Phyllis didn’t answer. She just twisted the purse strap until Jersey thought it would pop off the metal hinge.
“What, the sermon?” Jersey ran a hand over her forehead, trying to understand. Some verses about God’s amazing power to change lives, and the simple testimony of a rancher who prayed for salvation just minutes before he planned to turn an old cattle pistol on his head. “Or the music? Sorry. I know I can’t sing, but I didn’t know it was that bad.”
Phyllis chuckled, but her eyes filled with tears. She looked away, face crumpling, and then buried her head in her hands. Shoulders shaking.
Out of the corner of her eye, Jersey could see Pastor Jeff lean inside the building, his face lined with worry and compassion, and then he lowered his forehead into a wrinkled hand. Eyes closed and free arm raised slightly toward Phyllis, lips moving in silent prayer.

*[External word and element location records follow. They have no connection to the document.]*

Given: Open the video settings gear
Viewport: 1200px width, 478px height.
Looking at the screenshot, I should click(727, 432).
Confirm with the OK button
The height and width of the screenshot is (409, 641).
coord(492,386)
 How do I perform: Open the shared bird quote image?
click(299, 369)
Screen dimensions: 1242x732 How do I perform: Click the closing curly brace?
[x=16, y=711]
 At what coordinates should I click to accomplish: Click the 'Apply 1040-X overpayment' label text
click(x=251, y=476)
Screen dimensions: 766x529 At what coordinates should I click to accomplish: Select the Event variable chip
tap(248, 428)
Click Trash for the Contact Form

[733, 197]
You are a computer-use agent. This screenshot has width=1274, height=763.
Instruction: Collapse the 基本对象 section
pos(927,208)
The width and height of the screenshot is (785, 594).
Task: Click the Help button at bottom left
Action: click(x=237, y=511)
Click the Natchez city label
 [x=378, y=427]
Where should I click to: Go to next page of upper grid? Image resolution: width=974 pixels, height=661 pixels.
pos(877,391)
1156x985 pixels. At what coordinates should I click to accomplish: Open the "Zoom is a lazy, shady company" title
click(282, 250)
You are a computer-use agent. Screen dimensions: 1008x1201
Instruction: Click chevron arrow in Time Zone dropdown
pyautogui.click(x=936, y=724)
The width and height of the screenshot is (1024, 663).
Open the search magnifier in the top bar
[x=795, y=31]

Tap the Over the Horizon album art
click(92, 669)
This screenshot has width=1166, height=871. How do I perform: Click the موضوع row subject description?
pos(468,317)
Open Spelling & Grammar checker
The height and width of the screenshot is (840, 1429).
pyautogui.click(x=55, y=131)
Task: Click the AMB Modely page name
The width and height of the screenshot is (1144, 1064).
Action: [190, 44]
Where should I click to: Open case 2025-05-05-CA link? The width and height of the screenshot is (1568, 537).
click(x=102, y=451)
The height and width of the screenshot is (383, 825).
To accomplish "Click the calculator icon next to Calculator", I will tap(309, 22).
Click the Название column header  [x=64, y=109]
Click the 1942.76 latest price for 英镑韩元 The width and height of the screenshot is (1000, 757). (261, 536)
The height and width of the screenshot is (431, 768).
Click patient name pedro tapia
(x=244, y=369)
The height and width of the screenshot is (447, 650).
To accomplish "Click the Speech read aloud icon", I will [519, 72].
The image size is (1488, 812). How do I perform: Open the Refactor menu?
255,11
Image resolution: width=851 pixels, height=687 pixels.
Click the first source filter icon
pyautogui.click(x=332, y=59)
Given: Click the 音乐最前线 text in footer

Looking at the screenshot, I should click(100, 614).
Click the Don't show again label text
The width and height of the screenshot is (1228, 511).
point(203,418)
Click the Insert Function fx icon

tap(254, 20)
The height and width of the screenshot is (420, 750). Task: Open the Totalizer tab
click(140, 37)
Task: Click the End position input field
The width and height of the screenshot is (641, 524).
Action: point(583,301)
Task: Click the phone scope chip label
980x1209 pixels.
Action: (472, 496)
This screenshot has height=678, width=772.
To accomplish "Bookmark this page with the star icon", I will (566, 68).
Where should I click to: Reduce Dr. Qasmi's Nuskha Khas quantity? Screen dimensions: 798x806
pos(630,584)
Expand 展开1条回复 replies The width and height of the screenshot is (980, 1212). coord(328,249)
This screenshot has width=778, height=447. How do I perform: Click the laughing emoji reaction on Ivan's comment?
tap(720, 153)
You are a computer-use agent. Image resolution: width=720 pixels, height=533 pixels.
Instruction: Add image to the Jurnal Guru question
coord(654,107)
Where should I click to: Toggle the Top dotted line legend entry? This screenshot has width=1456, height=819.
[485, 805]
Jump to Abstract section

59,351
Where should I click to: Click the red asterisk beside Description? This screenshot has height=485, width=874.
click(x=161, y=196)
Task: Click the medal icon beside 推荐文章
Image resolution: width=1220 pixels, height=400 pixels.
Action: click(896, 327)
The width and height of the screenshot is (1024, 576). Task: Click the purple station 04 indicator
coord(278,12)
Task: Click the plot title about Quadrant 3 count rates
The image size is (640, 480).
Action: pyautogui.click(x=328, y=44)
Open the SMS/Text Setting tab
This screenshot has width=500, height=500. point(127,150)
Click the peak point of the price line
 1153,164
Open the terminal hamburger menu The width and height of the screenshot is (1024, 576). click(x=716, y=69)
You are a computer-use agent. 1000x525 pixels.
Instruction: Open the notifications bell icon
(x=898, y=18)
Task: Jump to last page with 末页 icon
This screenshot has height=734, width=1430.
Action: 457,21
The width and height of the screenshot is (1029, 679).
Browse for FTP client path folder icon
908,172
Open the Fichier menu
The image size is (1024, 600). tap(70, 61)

“Phyllis?” Jersey tucked a tentative arm around Phyllis’s shoulders, not sure what to say or do. Bungling butterfingers that she was sometimes. “What’s going on? I was kidding about the First Baptist thing, you know.”
Phyllis sniffled and dug in her purse for a tissue, taking off her glasses. “I dreamed about her again,” she finally managed through sob-tight breaths.
Jersey leaned closer to hear better. “Dreamed about who, Phyllis?”
Phyllis’s face contorted again, and Jersey had to hold her breath to understand the words. “About … about my daughter. I saw her last night.”
Jersey’s mouth opened for the words to fly out, and at the last minute, she smacked her lips together. Phyllis doesn’t have a daughter.
She had two sons—one fifteen and one seventeen. Both rosy brown boys with laughing eyes and black curly hair like their dad.
“Before I married Terrance,” Phyllis whispered through a voice choked with grief. “I was nineteen years old. Mother said I was too young and Terrance was no good for me.” She covered her face in white-knuckled hands. “And I believed her.”